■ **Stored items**
++++++++

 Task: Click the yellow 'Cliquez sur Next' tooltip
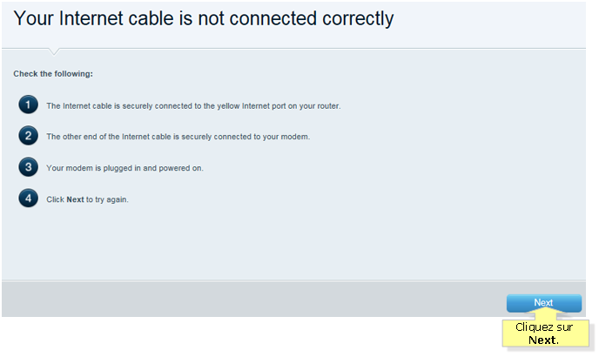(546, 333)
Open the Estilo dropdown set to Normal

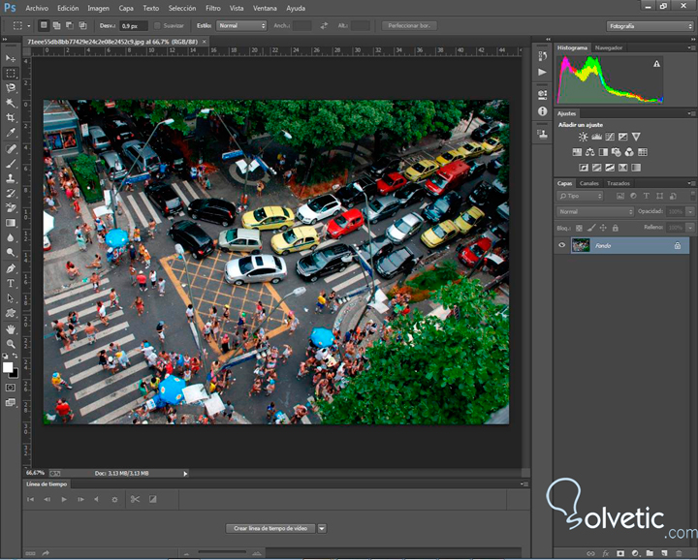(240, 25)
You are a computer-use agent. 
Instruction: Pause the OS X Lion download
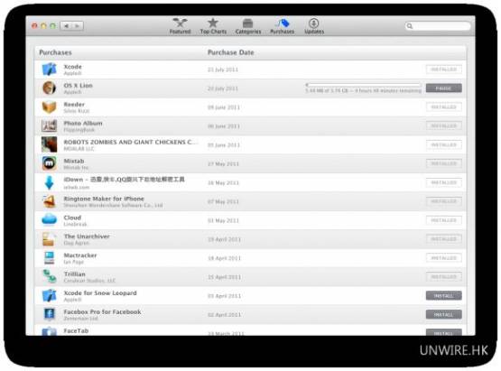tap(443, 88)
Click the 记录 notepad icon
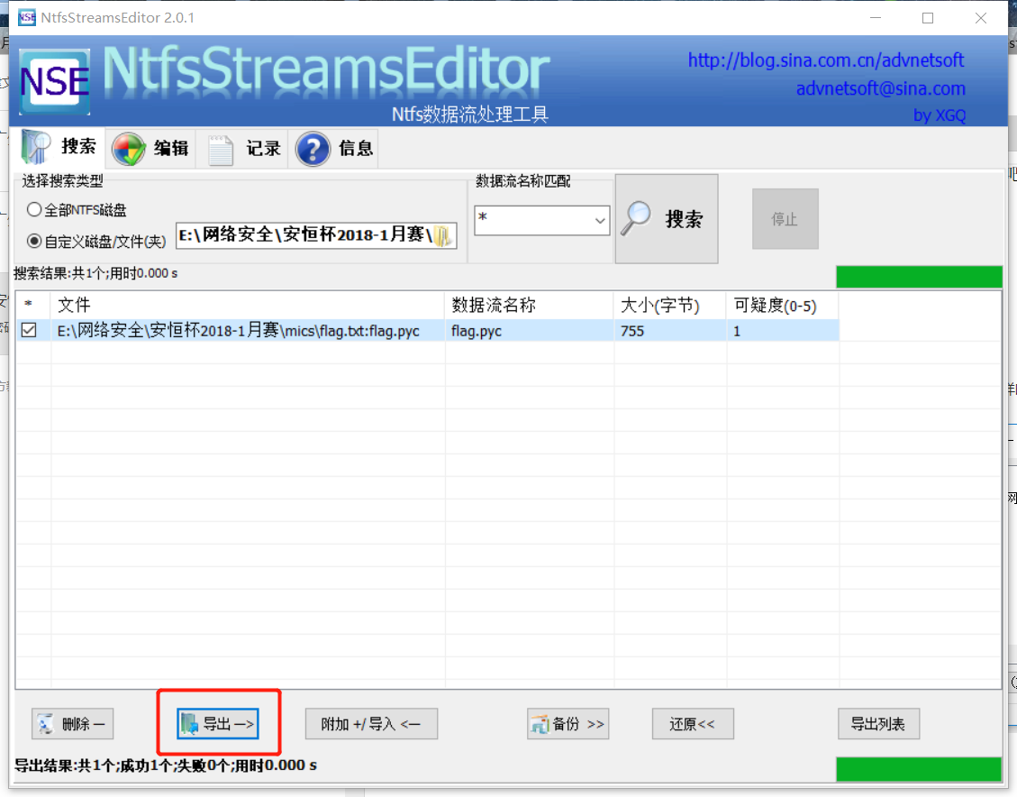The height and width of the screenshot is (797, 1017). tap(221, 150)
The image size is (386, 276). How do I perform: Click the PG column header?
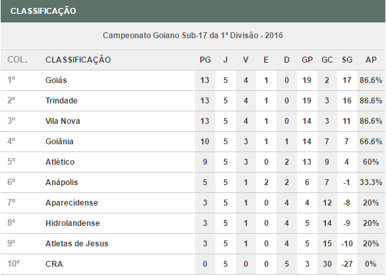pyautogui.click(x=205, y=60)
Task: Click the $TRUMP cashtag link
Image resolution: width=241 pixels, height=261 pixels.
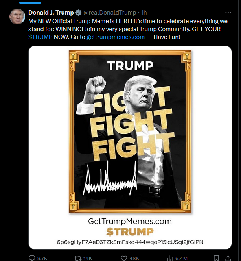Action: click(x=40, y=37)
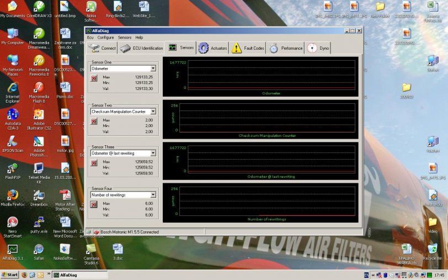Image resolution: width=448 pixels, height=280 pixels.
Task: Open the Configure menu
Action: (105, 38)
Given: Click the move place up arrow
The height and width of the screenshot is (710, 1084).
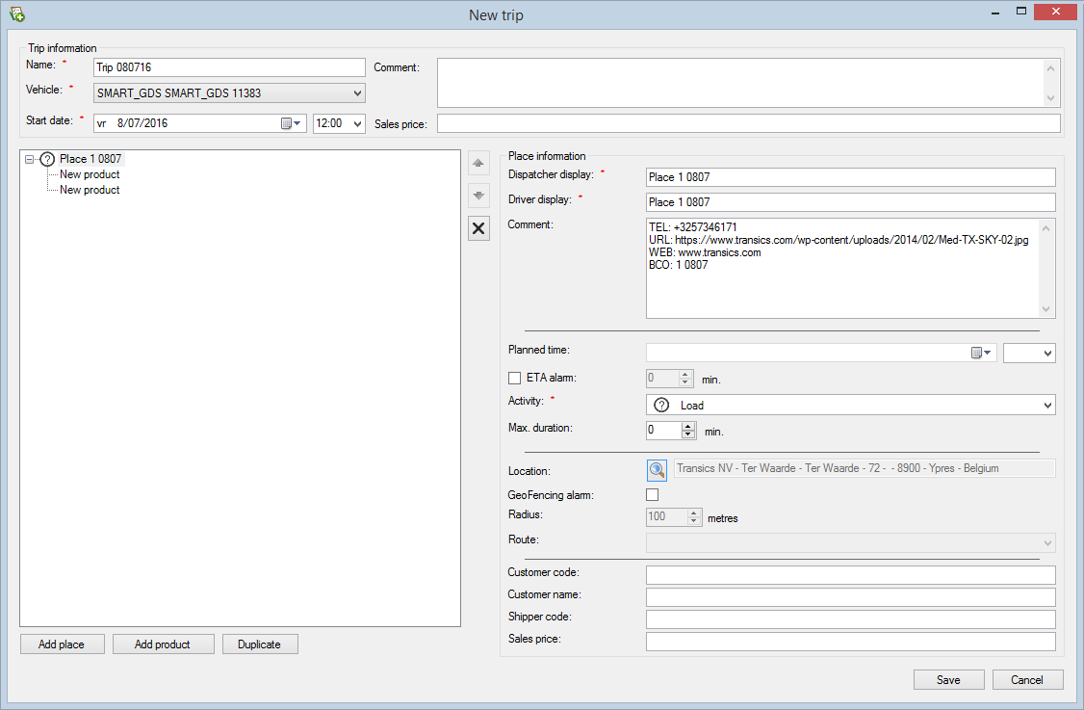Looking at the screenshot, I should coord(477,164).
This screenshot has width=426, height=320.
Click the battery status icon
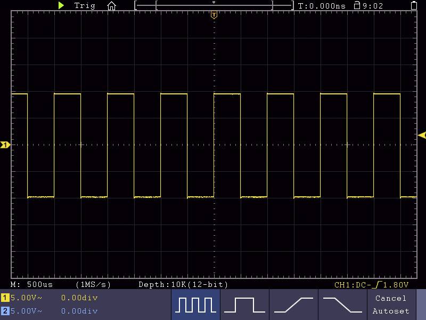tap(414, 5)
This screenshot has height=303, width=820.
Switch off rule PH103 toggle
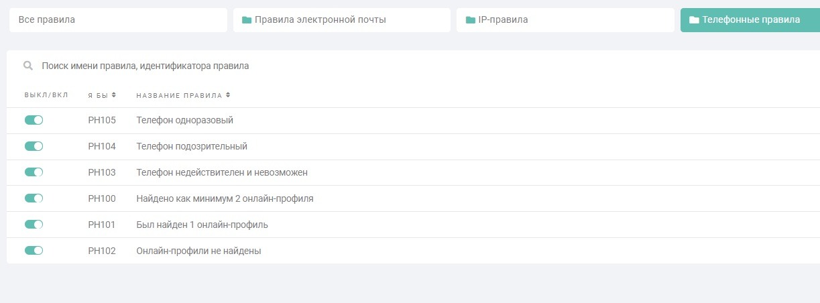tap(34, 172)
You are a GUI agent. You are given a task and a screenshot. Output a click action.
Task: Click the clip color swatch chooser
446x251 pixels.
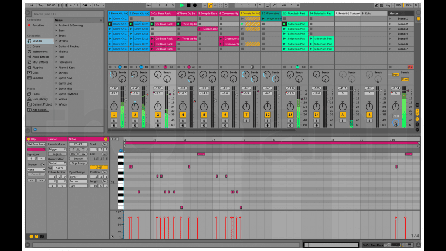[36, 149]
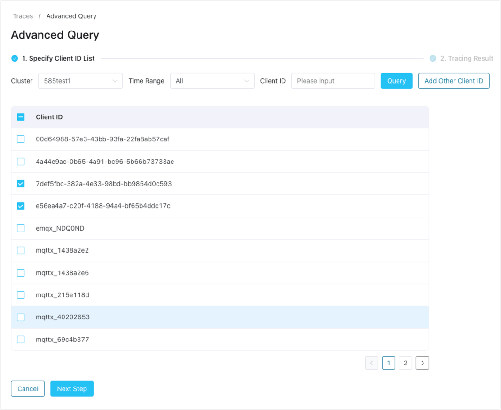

++++++++

■ **Task objective**
For the records above, give the number of lines containing the string "This" and no other words.

■ **Exercise output**
2